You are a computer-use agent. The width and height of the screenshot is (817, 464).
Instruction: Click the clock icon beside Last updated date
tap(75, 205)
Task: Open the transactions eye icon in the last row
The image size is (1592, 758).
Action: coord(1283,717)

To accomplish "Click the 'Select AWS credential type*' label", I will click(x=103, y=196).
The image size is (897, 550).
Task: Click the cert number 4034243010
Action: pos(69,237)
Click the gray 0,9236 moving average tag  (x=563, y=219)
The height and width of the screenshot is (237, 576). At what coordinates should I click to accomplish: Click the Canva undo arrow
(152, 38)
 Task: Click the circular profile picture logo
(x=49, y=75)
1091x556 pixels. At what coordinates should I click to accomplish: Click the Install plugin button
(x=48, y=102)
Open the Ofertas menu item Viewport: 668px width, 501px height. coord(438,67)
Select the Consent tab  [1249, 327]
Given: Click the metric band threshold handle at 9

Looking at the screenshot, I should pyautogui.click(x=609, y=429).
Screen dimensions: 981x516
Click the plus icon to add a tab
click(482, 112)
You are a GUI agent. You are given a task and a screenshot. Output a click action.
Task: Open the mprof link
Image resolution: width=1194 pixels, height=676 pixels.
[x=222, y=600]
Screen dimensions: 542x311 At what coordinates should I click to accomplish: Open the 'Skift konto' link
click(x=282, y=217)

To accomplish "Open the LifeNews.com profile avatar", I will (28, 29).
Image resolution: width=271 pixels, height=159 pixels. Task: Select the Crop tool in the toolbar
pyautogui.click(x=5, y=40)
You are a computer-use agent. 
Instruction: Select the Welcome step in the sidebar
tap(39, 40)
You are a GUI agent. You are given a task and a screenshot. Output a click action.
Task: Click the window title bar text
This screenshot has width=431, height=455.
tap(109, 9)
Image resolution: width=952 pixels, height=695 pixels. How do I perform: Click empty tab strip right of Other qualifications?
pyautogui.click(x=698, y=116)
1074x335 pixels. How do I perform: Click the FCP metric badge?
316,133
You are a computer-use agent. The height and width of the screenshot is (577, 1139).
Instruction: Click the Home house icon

-=-=-=-=-

What you should do
Each of the records is to be repeated word for word.

The completed task
You are a computer-use agent. The width and height of the screenshot is (817, 464).
Instruction: Click the clock icon beside Last updated date
tap(75, 205)
Task: Open the transactions eye icon in the last row
The image size is (1592, 758).
Action: coord(1283,717)

To accomplish "Click the 'Select AWS credential type*' label", I will click(x=103, y=196).
The image size is (897, 550).
Task: Click the cert number 4034243010
Action: pos(69,237)
Click the gray 0,9236 moving average tag  (x=563, y=219)
The height and width of the screenshot is (237, 576). At what coordinates should I click to accomplish: Click the Canva undo arrow
(152, 38)
 Task: Click the circular profile picture logo
(x=49, y=75)
1091x556 pixels. At what coordinates should I click to accomplish: Click the Install plugin button
(x=48, y=102)
Open the Ofertas menu item Viewport: 668px width, 501px height. coord(438,67)
Select the Consent tab  [1249, 327]
Given: Click the metric band threshold handle at 9

Looking at the screenshot, I should pyautogui.click(x=609, y=429).
Screen dimensions: 981x516
Click the plus icon to add a tab
click(482, 112)
You are a GUI agent. You are given a task and a screenshot. Output a click action.
Task: Open the mprof link
Image resolution: width=1194 pixels, height=676 pixels.
[x=222, y=600]
Screen dimensions: 542x311 At what coordinates should I click to accomplish: Open the 'Skift konto' link
click(x=282, y=217)

To accomplish "Open the LifeNews.com profile avatar", I will (28, 29).
Image resolution: width=271 pixels, height=159 pixels. Task: Select the Crop tool in the toolbar
pyautogui.click(x=5, y=40)
You are a computer-use agent. 
Instruction: Select the Welcome step in the sidebar
tap(39, 40)
You are a GUI agent. You are given a task and a screenshot. Output a click action.
Task: Click the window title bar text
This screenshot has width=431, height=455.
tap(109, 9)
Image resolution: width=952 pixels, height=695 pixels. How do I perform: Click empty tab strip right of Other qualifications?
pyautogui.click(x=698, y=116)
1074x335 pixels. How do I perform: Click the FCP metric badge?
316,133
You are a computer-use agent. The height and width of the screenshot is (577, 1139).
Instruction: Click the Home house icon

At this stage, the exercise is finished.